Re: [Ohrrpgce] Binary data in RELOAD to XML?

Mike Caron Sun, 22 Aug 2010 10:24:35 -0700

On 8/22/2010 3:23 AM, Ralph Versteegen wrote:

On 22 August 2010 08:14, Mike Caron<caron.m...@gmail.com>  wrote:

On 8/21/2010 3:55 PM, Ralph Versteegen wrote:


On 21 August 2010 05:22, Mike Caron<caron.m...@gmail.com>    wrote:


On 8/20/2010 1:15 PM, Ralph Versteegen wrote:


On 21 August 2010 05:11, James Paige<b...@hamsterrepublic.com>      wrote:


On Fri, Aug 20, 2010 at 12:55:50PM -0400, Mike Caron wrote:


On 8/20/2010 12:52 PM, Ralph Versteegen wrote:


On 21 August 2010 04:43, Mike Caron<caron.m...@gmail.com>        wrote:


On 8/20/2010 12:41 PM, Ralph Versteegen wrote:


On 21 August 2010 03:58, Mike Caron<caron.m...@gmail.com>
  wrote:


On 8/20/2010 11:45 AM, Ralph Versteegen wrote:


On 21 August 2010 02:24, Mike Caron<caron.m...@gmail.com>
  wrote:


On 8/20/2010 9:58 AM, Ralph Versteegen wrote:


Currently reload2xml can't properly export binary data stored
in
strings in reload files. It would be nice to be able to hand
edit
xml
and convert back. What's the preferred way to write
binary?&#nnn;
escape codes, or that Base64 stuff? (Is that actually part of
the
xml
standard?)


Strictly speaking, we only really need to escape characters
below
32.
Everything else should be okay to write out.


Follow-up question: what about bytes above 127? Is there a chance
of
confusing xml parsers into guessing UTF8 encoding? I suppose it
doesn't matter too much, since we can force libxml2 to read with
ASCII
encoding (but it would be nice to know that we have to do so).

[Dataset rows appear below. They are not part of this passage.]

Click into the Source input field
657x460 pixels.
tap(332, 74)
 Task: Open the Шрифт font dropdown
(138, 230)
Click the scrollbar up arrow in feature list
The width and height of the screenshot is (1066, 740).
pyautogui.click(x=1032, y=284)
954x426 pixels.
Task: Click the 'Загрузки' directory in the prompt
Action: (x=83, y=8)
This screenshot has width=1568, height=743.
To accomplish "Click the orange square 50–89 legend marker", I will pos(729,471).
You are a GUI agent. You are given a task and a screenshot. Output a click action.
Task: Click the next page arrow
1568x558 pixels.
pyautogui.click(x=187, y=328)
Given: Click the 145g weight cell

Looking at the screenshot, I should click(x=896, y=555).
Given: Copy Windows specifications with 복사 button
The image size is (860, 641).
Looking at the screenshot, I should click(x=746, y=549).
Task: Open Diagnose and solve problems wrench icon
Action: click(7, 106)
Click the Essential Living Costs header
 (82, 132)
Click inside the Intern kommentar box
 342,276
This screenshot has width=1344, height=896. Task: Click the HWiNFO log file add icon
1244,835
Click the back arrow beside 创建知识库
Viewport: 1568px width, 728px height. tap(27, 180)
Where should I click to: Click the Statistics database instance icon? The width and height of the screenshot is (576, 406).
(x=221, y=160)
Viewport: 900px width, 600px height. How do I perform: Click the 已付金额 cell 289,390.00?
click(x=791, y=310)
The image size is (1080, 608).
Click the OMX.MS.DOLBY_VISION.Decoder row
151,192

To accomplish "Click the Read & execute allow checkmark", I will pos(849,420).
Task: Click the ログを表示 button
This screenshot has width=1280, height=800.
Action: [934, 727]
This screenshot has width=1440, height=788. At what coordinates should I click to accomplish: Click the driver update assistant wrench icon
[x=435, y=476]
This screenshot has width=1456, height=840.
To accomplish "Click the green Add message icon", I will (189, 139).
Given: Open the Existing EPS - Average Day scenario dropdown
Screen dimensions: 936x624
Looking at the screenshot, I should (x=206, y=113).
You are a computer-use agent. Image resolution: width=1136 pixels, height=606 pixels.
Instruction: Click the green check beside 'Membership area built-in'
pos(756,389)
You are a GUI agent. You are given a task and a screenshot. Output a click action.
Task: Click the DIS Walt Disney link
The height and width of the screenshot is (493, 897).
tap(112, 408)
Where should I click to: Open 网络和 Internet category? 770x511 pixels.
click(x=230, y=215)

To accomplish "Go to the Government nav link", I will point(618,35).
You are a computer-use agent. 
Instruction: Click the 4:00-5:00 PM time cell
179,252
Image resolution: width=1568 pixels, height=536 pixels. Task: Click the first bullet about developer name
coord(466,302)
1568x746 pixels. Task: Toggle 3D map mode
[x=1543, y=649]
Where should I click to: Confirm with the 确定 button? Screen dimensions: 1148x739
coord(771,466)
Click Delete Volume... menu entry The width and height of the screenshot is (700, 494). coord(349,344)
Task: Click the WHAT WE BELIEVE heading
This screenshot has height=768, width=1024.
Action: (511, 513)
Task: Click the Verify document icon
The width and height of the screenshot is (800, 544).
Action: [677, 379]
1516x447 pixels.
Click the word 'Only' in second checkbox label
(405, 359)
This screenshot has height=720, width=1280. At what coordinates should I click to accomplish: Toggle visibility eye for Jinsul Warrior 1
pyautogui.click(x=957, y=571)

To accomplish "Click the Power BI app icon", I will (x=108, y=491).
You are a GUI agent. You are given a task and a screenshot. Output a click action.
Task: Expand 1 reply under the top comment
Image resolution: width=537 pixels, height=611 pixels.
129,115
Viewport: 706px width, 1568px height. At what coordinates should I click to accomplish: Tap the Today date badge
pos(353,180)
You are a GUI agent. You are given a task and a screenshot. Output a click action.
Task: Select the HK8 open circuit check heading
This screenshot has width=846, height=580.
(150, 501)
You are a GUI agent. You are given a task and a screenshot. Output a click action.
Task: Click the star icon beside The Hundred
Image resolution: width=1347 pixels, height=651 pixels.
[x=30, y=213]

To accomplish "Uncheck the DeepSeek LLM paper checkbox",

The best way to handle this, actually, would be to add the XML
header,
which
allows you to specify the encoding. In our case, it should look
something
like:

<?xml version="1.0" encoding="iso-8859-1"?>

In light of that, I would prefer the&#nnnn; syntax, since it
means
that
no
one has to do any extra work to process the resulting XML file.
If
you
used
Base64 (which has nothing to do with XML), you'd have to mark it
as
such
in
order to distinguish it from a regular string that just so
happens
to
look
like Base64.


OK, cool. I'll add that then soonish (unless you jumped on the
chance to
do so).


No, go ahead.


Change of plan required.

' "&#0;" is not permitted, however, as the null character is one of
the control characters excluded from XML, even when using a numeric
character reference.[14] An alternative encoding mechanism such as
Base64 is needed to represent such characters. ' - Wikipedia

And I just confirmed libxml2 spits.


Damn. I guess that kind of makes sense, though.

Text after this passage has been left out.